Arizona is arid and mostly empty.
I’ve only been in the Copper State for a few days, but it will leave some lasting impressions on my memory. And, not just the obvious ~ that it’s big, empty, and
fucking very hot.
This is a place of contrasts; from the red desert to the high pines, and from downtown anywhere Phoenix to utterly crazy, totally living in the past, Flagstaff, Arizona continually surprised me.
Red Rock Country around Sedona reminded me of John Wayne western movies, and the high pines on the road to Flagstaff reminded me of innumerable Jimmy Stewart westerns. Funny how one’s impressions of a place can be coloured by the film’s one watched as a boy.
But, mostly what I’ll remember about this place is that, on average, it’s empty. There’s a lot of space with bugger all in it except rocks and heat.
I like Arizona, but the whole world is a big place, so I don’t think I’ll ever get back here.
Some say that Arizonians know what’s best for Arizona. And, that there’s more to the Grand Canyon State than heat. All I know is that this state is extreme.
Meteor Crater has no visual references to tell your mind just how damn huge it is
And God created the Heavens and the Earth.
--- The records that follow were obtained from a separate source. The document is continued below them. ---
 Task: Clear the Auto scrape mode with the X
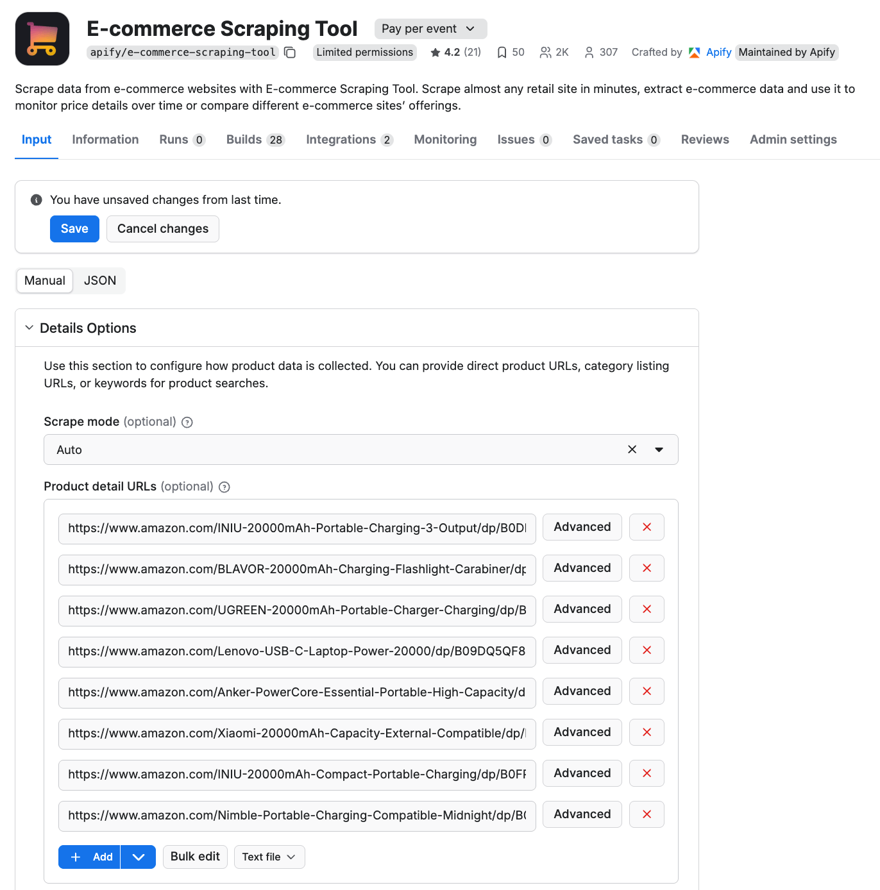(632, 449)
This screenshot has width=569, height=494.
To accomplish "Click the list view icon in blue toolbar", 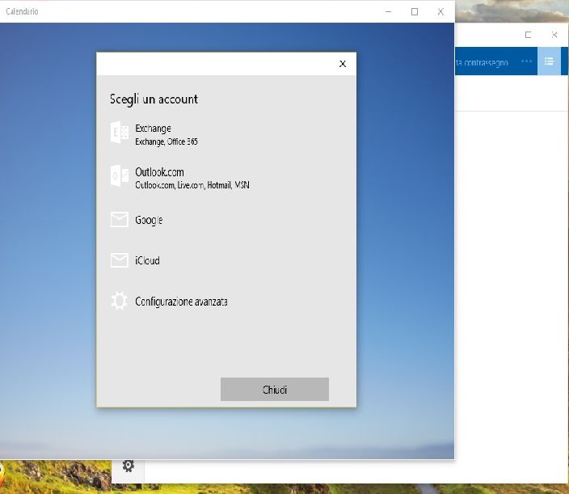I will coord(549,61).
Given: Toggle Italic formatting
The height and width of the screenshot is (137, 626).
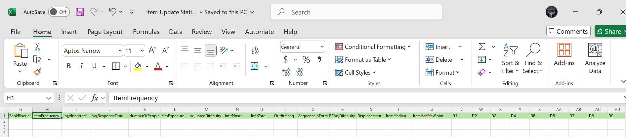Looking at the screenshot, I should [81, 66].
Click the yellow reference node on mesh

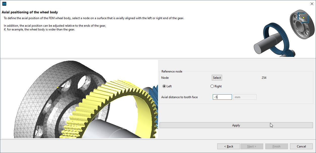point(58,88)
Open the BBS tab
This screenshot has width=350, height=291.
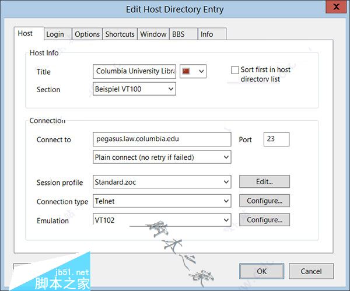[x=178, y=34]
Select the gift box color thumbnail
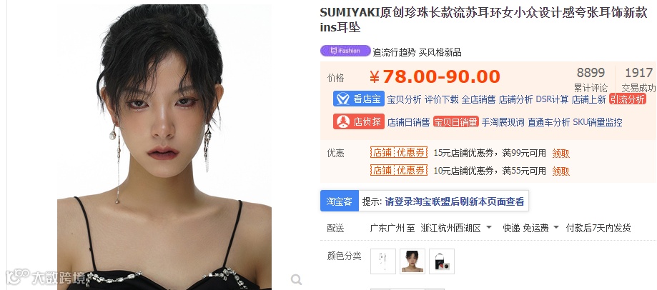Image resolution: width=657 pixels, height=290 pixels. click(x=442, y=261)
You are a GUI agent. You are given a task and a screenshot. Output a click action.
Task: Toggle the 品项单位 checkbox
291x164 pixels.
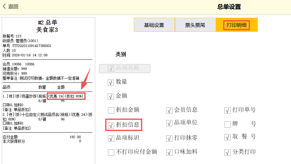pyautogui.click(x=169, y=123)
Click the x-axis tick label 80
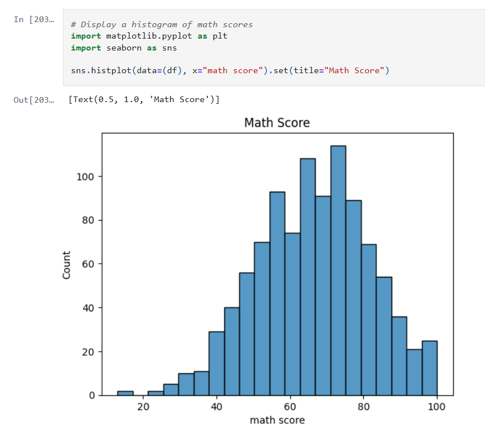 (363, 406)
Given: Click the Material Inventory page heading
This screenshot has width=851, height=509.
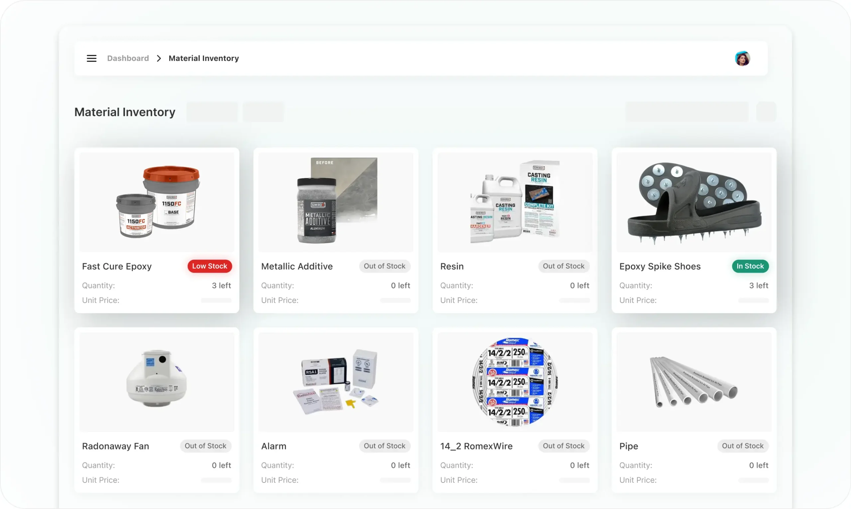Looking at the screenshot, I should (x=125, y=112).
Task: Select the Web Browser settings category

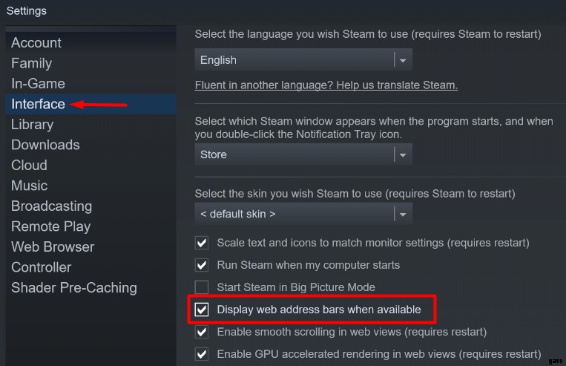Action: pyautogui.click(x=53, y=247)
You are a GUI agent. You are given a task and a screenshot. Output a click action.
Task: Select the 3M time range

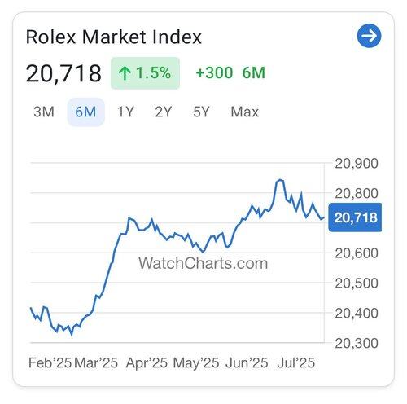pyautogui.click(x=44, y=112)
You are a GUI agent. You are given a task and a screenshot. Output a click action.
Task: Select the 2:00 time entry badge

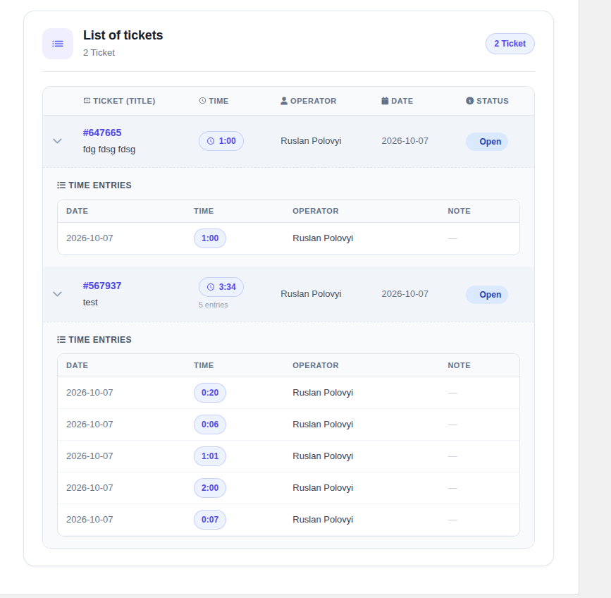pos(210,488)
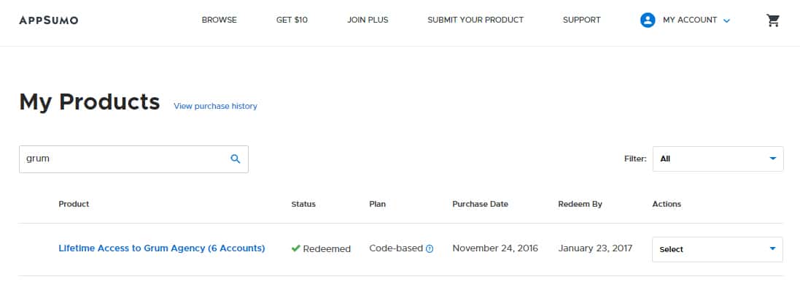Image resolution: width=800 pixels, height=293 pixels.
Task: Click View purchase history link
Action: coord(215,107)
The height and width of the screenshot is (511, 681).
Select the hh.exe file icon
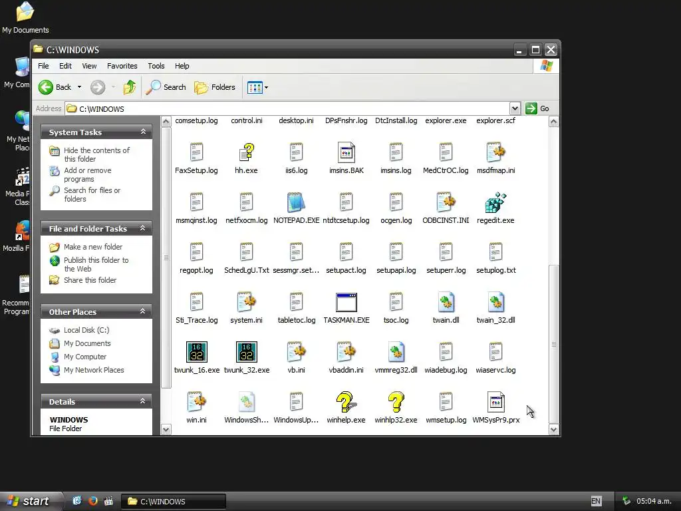(x=246, y=152)
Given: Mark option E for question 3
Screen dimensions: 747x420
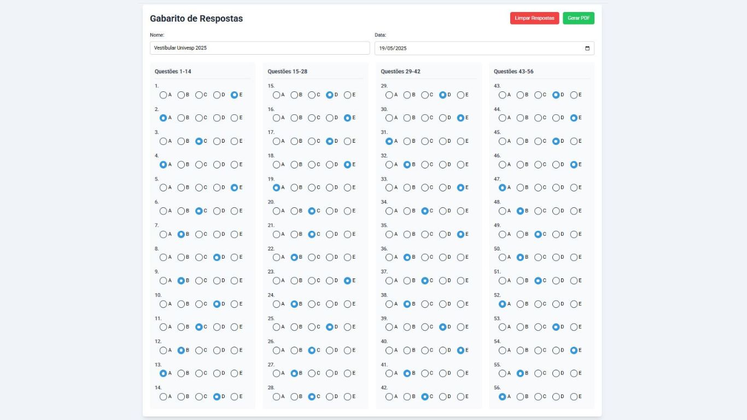Looking at the screenshot, I should 234,141.
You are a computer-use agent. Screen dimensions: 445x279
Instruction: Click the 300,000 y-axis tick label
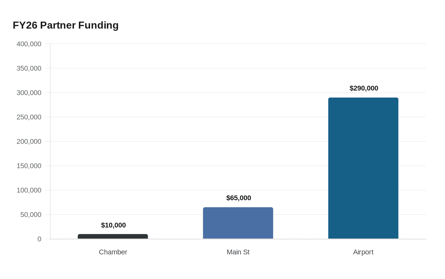[29, 93]
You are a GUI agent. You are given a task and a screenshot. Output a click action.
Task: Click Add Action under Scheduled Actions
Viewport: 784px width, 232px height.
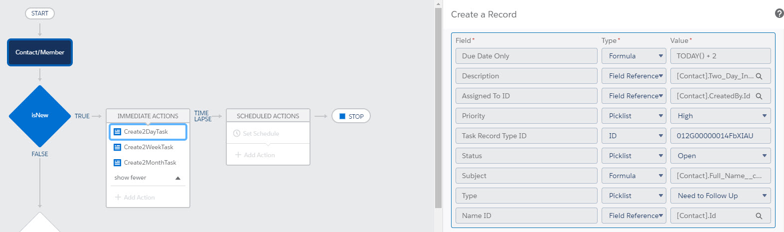255,155
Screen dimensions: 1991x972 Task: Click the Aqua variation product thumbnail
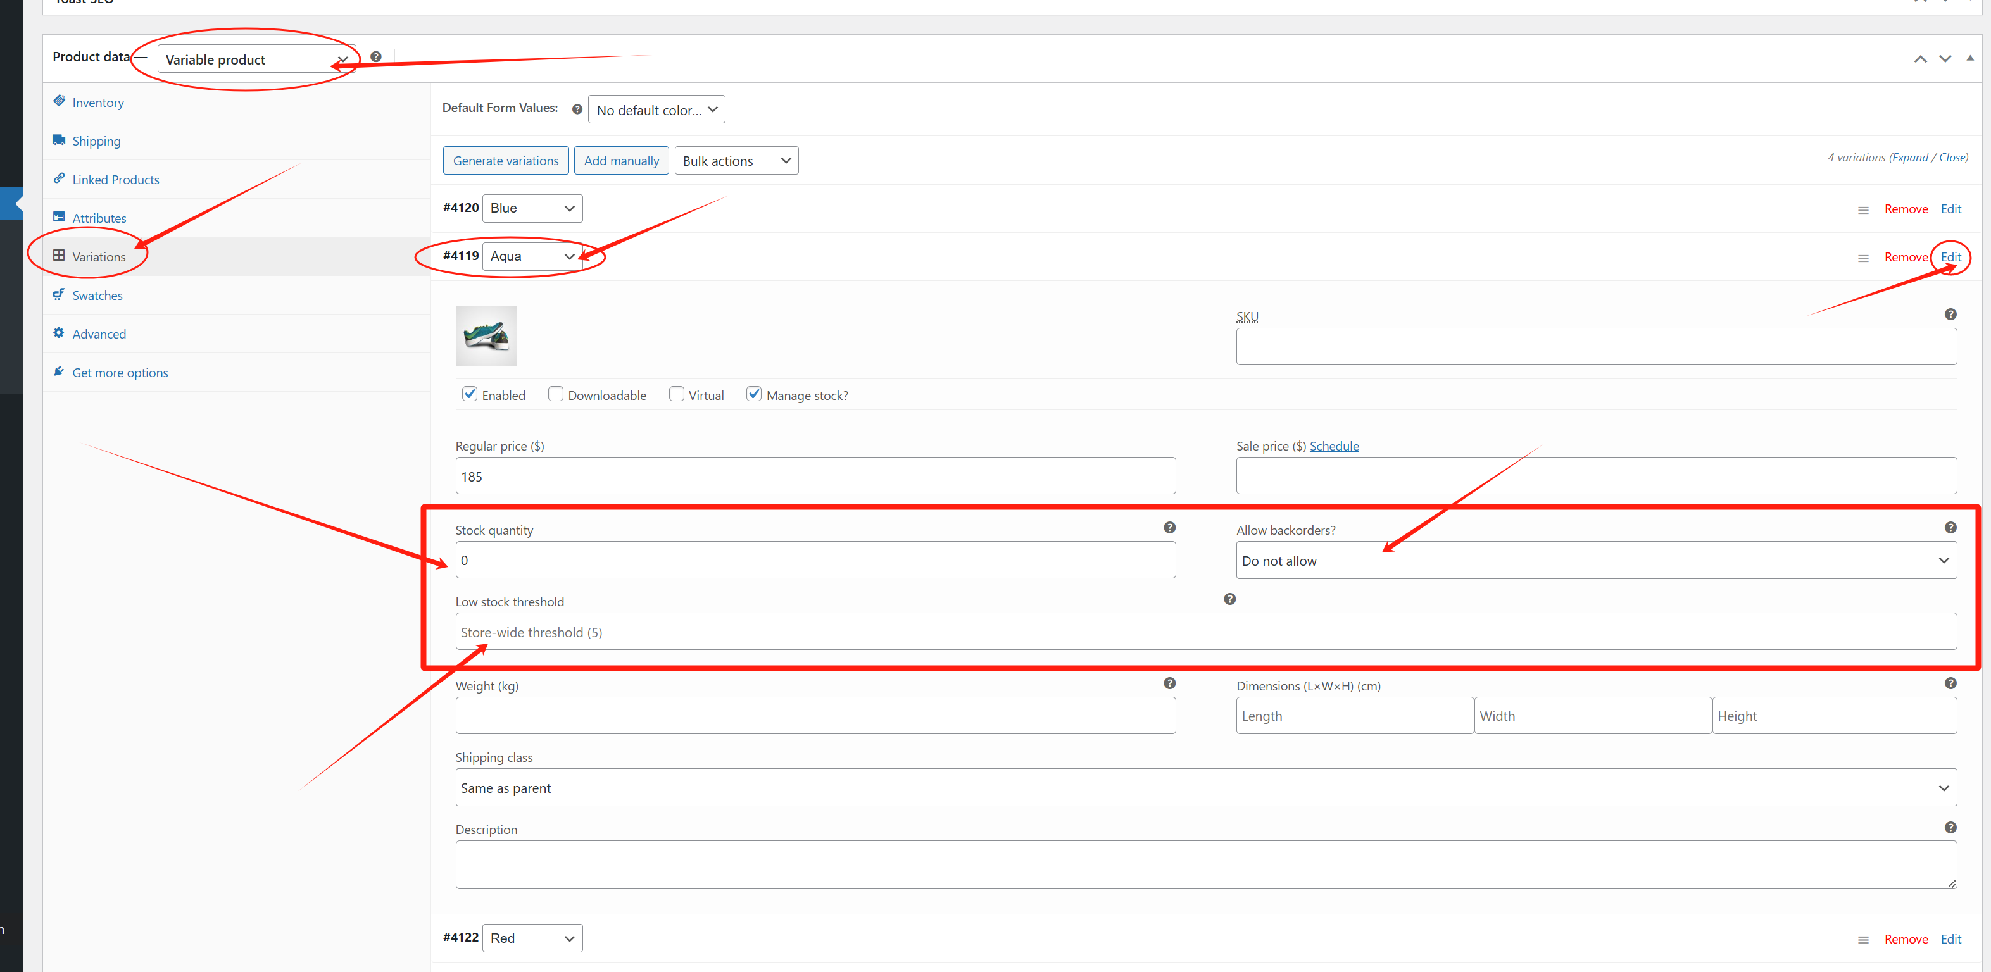pyautogui.click(x=488, y=335)
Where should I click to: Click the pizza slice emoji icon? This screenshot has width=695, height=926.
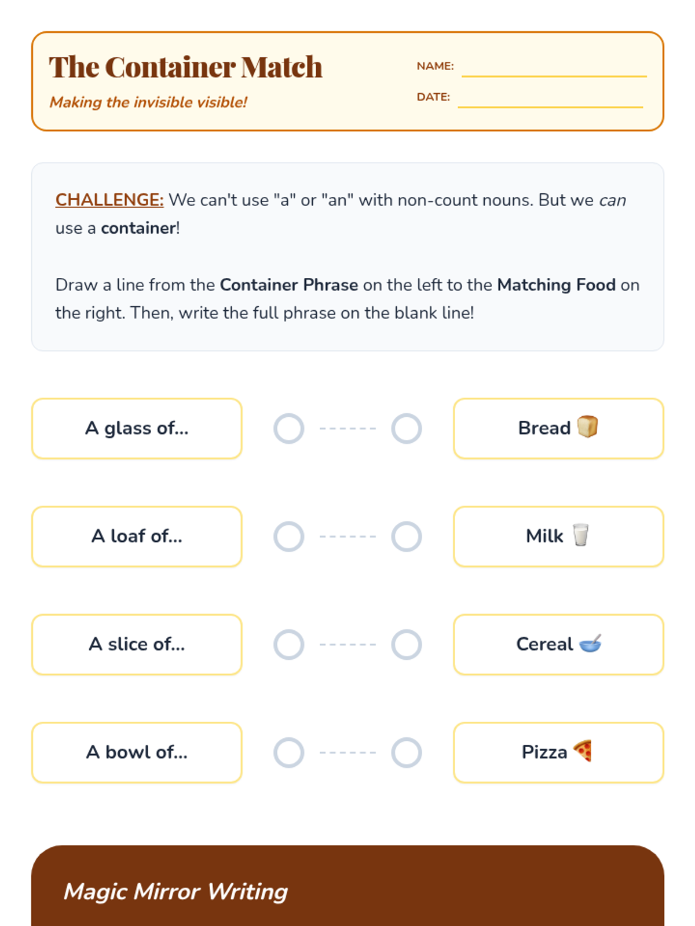coord(583,751)
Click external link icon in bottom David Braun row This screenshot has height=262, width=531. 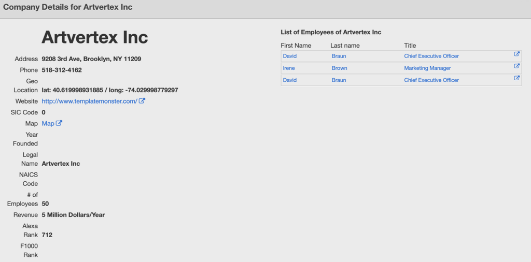pos(516,78)
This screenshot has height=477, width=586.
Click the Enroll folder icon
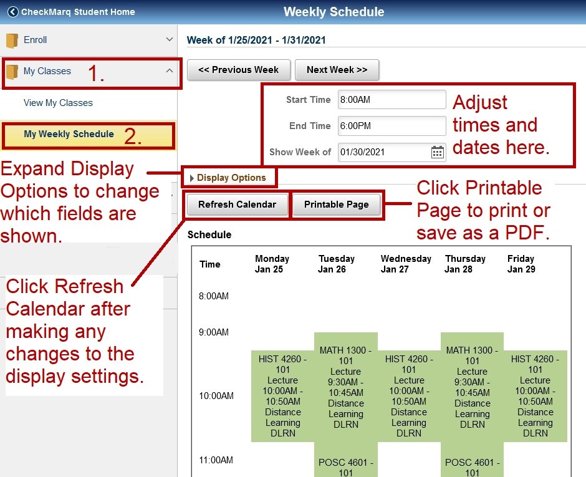(x=12, y=41)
Some say that God created the cosmos in six days, and that the Earth is 6,000 years old.
Science tells us that the Earth is 4.5 billion years old, and that the mile wide crater near Winslow Arizona was made by a meteor 50,000 years ago.
Standing on the edge of the crater there is no sense of scale, but it’s huge.
What nobody will tell you is that standing on the edge of the crater in June, you will get eaten alive by midge and mosquito alike. Go very early in the morning, in colder weather, but go. If just to know that all the religious fundamentalists are wrong.
If a meteor had to strike anywhere, AZ is as good a place as any, as AZ is mostly empty space.
No matter what life throws at me, at least I have a cool car.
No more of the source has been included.